Joan Robinson, in Marx, Marshall And Keynes
[L]ibertarianism has a naïve view of economics that seems to have stopped paying attention to the actual history of capitalism around 1880. There is not the space here to refute simplistic laissez faire, but note for now that the second-richest nation in the world, Japan, has one of the most regulated economies, while nations in which government has essentially lost control over economic life, like Russia, are hardly economic paradises. Legitimate criticism of over-regulation does not entail going to the opposite extreme.

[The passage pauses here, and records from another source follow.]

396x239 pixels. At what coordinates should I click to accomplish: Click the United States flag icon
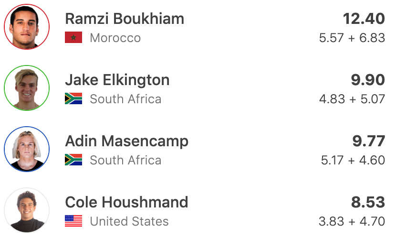tap(73, 221)
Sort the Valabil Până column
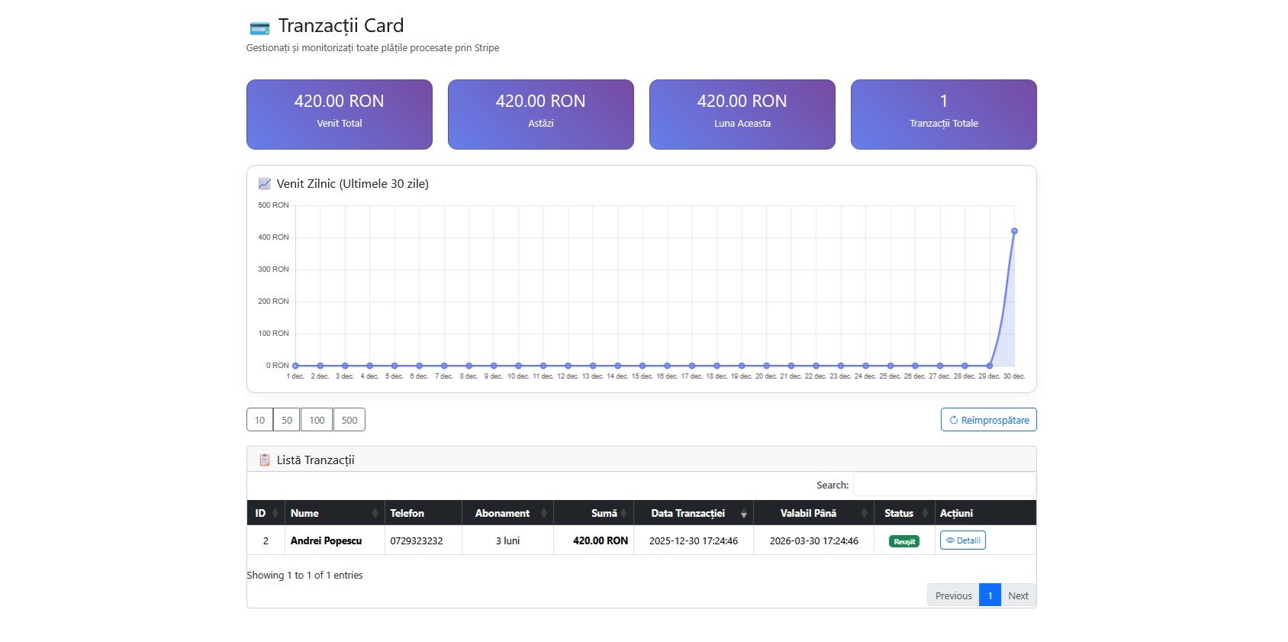 click(x=813, y=514)
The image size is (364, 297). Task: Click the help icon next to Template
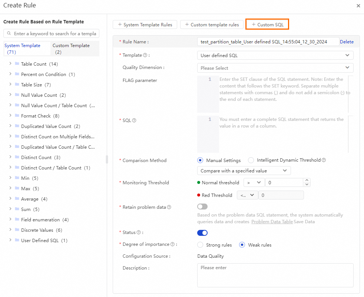pyautogui.click(x=145, y=55)
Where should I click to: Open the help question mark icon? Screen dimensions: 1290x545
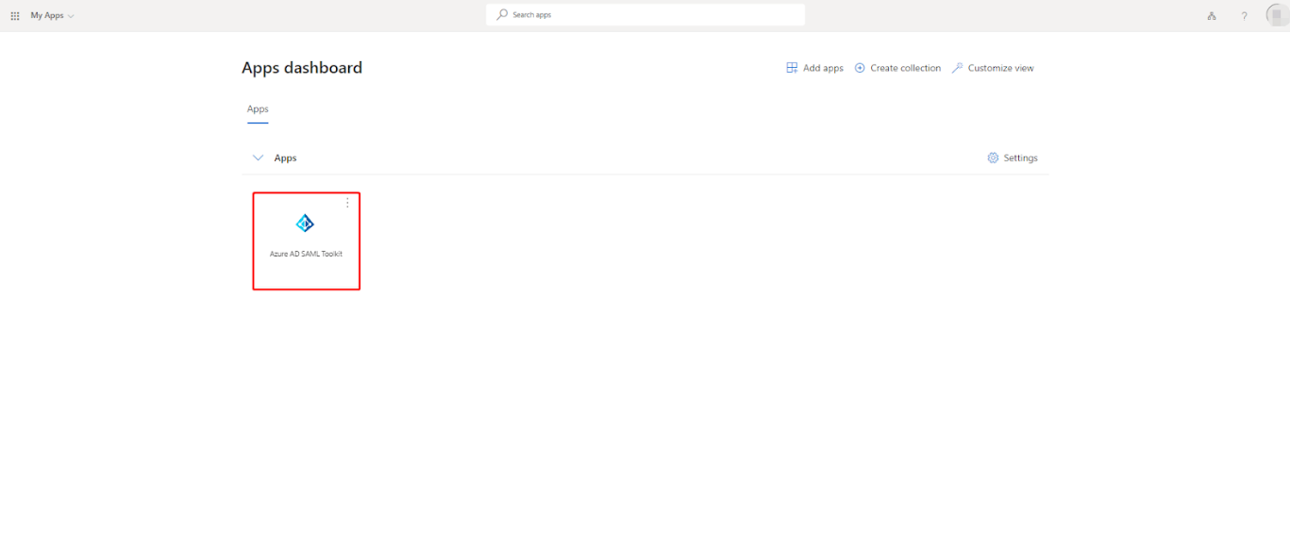pyautogui.click(x=1243, y=16)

Robert Locke, "Marxism of the Right"
You might say that neoliberalism borrows from economics only in the sense that astrology borrows from astronomy.
Simon Wren-Lewis, "Ordoliberalism, Neoliberalism and Economics"
A peculiar deformation of mainstream economics is the tendency to pooh-pooh the real-world relevance of all the theoretical reasons market fail and government intervention is desirable.
Dani Rodrik, "What is wrong (and right) in economics?"
There are powerful forces having to do with the sociology of the profession and the socialization process that tend to push economists to think alike. Most economists start graduate school not having spent much time thinking about social problems or having studied much else besides math and economics. The incentive and hierarchy systems tend to reward those with the technical skills rather than interesting questions or research agendas. An in-group versus out-group mentality develops rather early on that pits economists against other social scientists. [...] [E]conomists tend to look down on other social scientists, as those distant, less competent cousins who may ask interesting questions sometimes but never get the answers right. Or, if their answers are right, they are so not for the methodologically correct reasons. Even economists who come from different intellectual traditions are typically treated as “not real economists” or “not serious economists.”
Dani Rodrik, "What is wrong (and right) in economics?"